一方の羊は、ロックなボーカルに衝撃波を混ぜ、音を届けていた。
それはマックスが音波による攻撃を仕掛けやすくなるよう、サックスの音をかき消さんばかりの音量と荒々しさだ。
セミドラマーがドラムセットごと揺れるが、鎧のせいでダメージは与えられていないようだ。しかも、セミドラマーのリズムは羊が思っていたよりも過激だ。
(「流石にこのままでは押し負ける……ならば!」)
「邪悪なる皇太子よ…黒き湖から我が歌を頼りに、我が身に顕現したまえ」
黄衣の王が紡ぐ言葉と音は、セミドラマーのビートと同じように命を削る代物。だというのに、羊は歌唱を止めない。
「フッフゥー!! 盛り上がって行くヨー!! ユーの魂が燃え尽きるまで! ……あいたっ」
テンションの上がりすぎにより目に肘がぶつかったが、チトセの演奏もまだまだ止まらない。

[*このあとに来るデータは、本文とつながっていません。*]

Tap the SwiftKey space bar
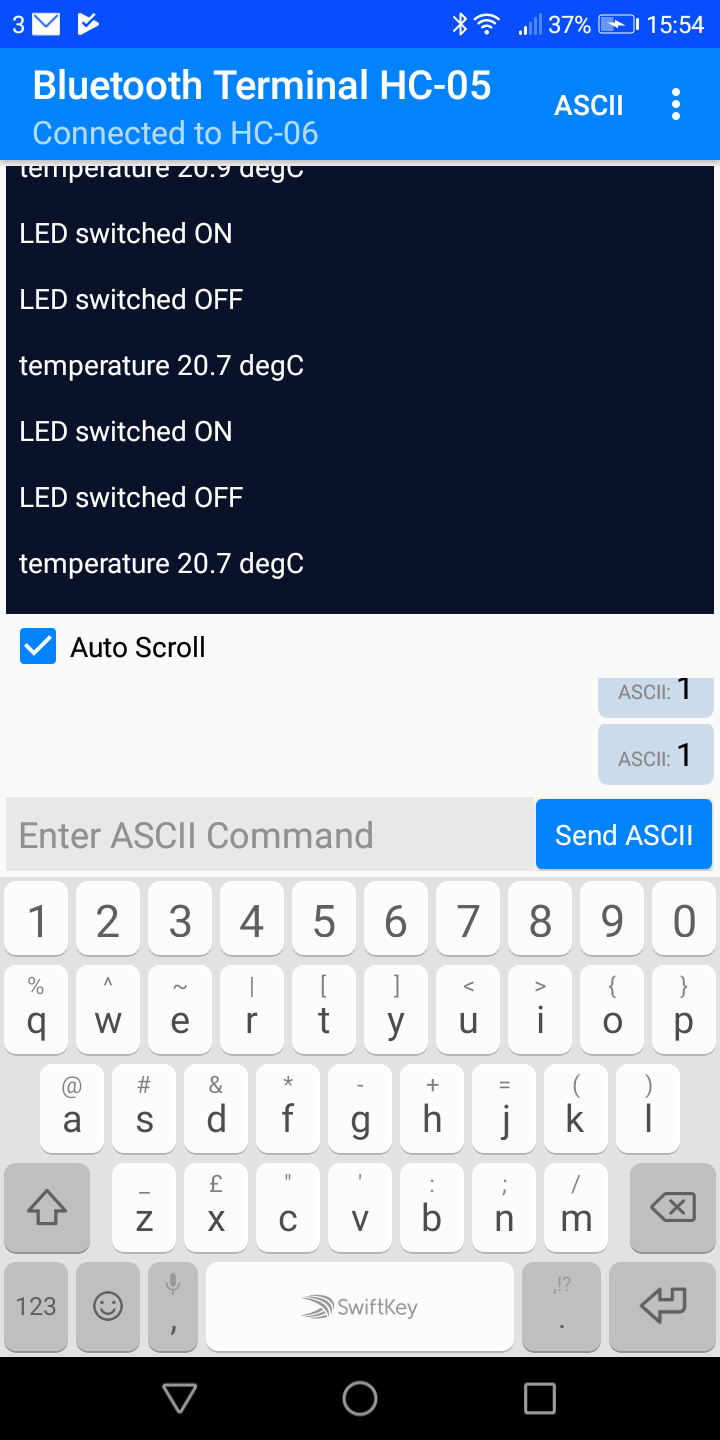The width and height of the screenshot is (720, 1440). 360,1306
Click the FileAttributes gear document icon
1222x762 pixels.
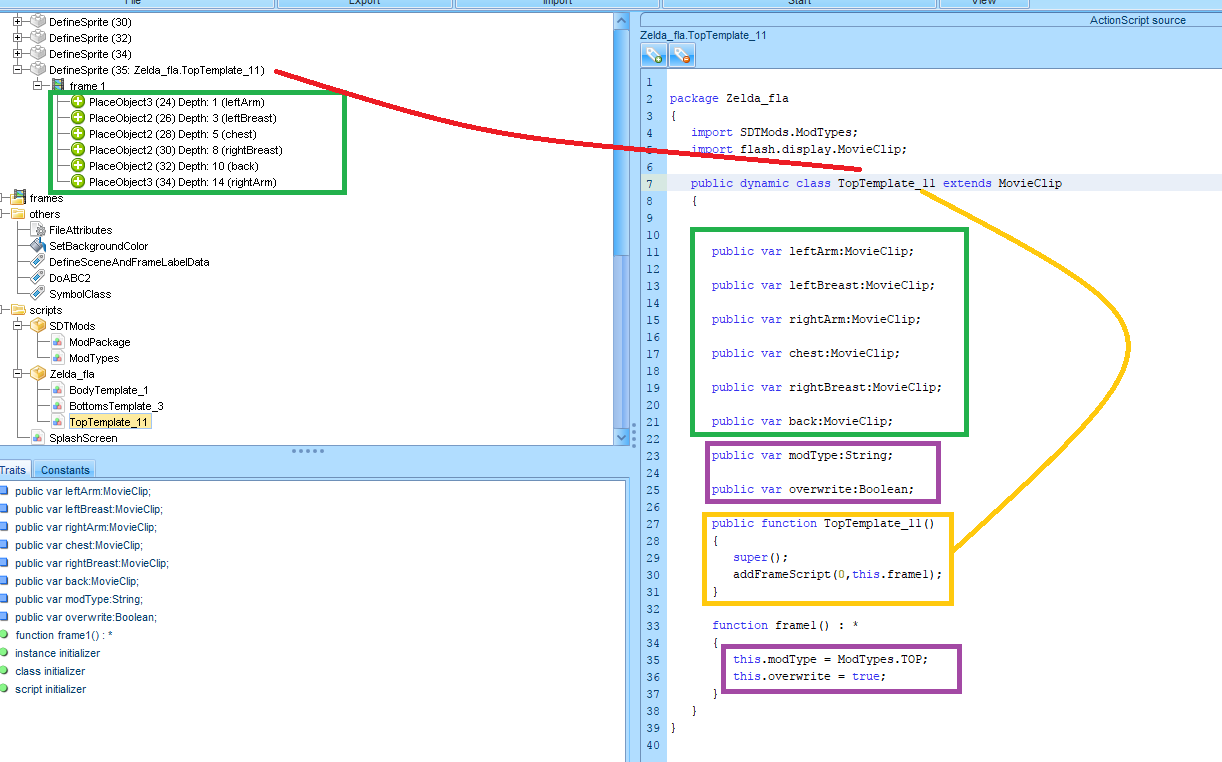coord(38,230)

「な、なんだ……『視』える! 聞こえないはずの音が『視』えるぞ!?」
「次に生まれてくる時は、エアギター担当をお勧めするネ!」
と、セミドラマーを見たチトセは気付いた。
「みんな、見て見て。なんだか弱ってきてナイ? おかしいナァ、ロックは寿命にも効くって聞いたんだけどナァ……」
不思議そうに首を傾げるチトセの言葉に小さく笑ったマックスは、今が打って出る時だと判断した。現在の羊の歌唱ならば、魔術攻撃に気付かれることはなさそうだ。
マックスが、サックスの音に魔術を織り込ませる。
そうしてセミドラマーに到達した催眠音波は、彼の意識を奪い始める。ビートの速度が、落ちて行く。
好機は、これ以上ないくらい完璧に作り上げられた。
そこでアネモネの放った弾丸がセミドラマーの右目を、次いで左目を撃ち抜いた。
セミドラマーの演奏が止み、同時に喫茶タムタムの面々も演奏の手を止めた。
「――やったか? 何にせよこれだけ演奏したんだ、相手もそろそろ……」
サックスを降ろしたマックスが、様子をうかがう。
「そう、ですね。それにしても……とても素晴らしい……ロックンロールでした」
羊が拍手をする中、セミドラマーはサムズアップならぬドラムスティックアップをする。
それを見て、セツナは銃を下ろした。
「……ただでさえ短いセミの寿命でずーっとリズムを刻んでたんだ」
静かに頷き、続ける。
「コイツはロックに生命を捧げたんだね……」
だから、セミドラマーはここで倒れても後悔はないのだろう、きっと。
セミドラマーを覆っていた鎧が消え、続けてセミドラマー自身も消滅してゆく。
「ユー、来世はちゃんとエアギター担当になるネ! ……あっ、みんな空を見るネ!」
チトセが、モニュメントバレーの空を指さす。
そこにセミドラマーの顔がわずかな間だけ浮かんだかと思うと、ゆっくりと消えて行った――ように、見えた。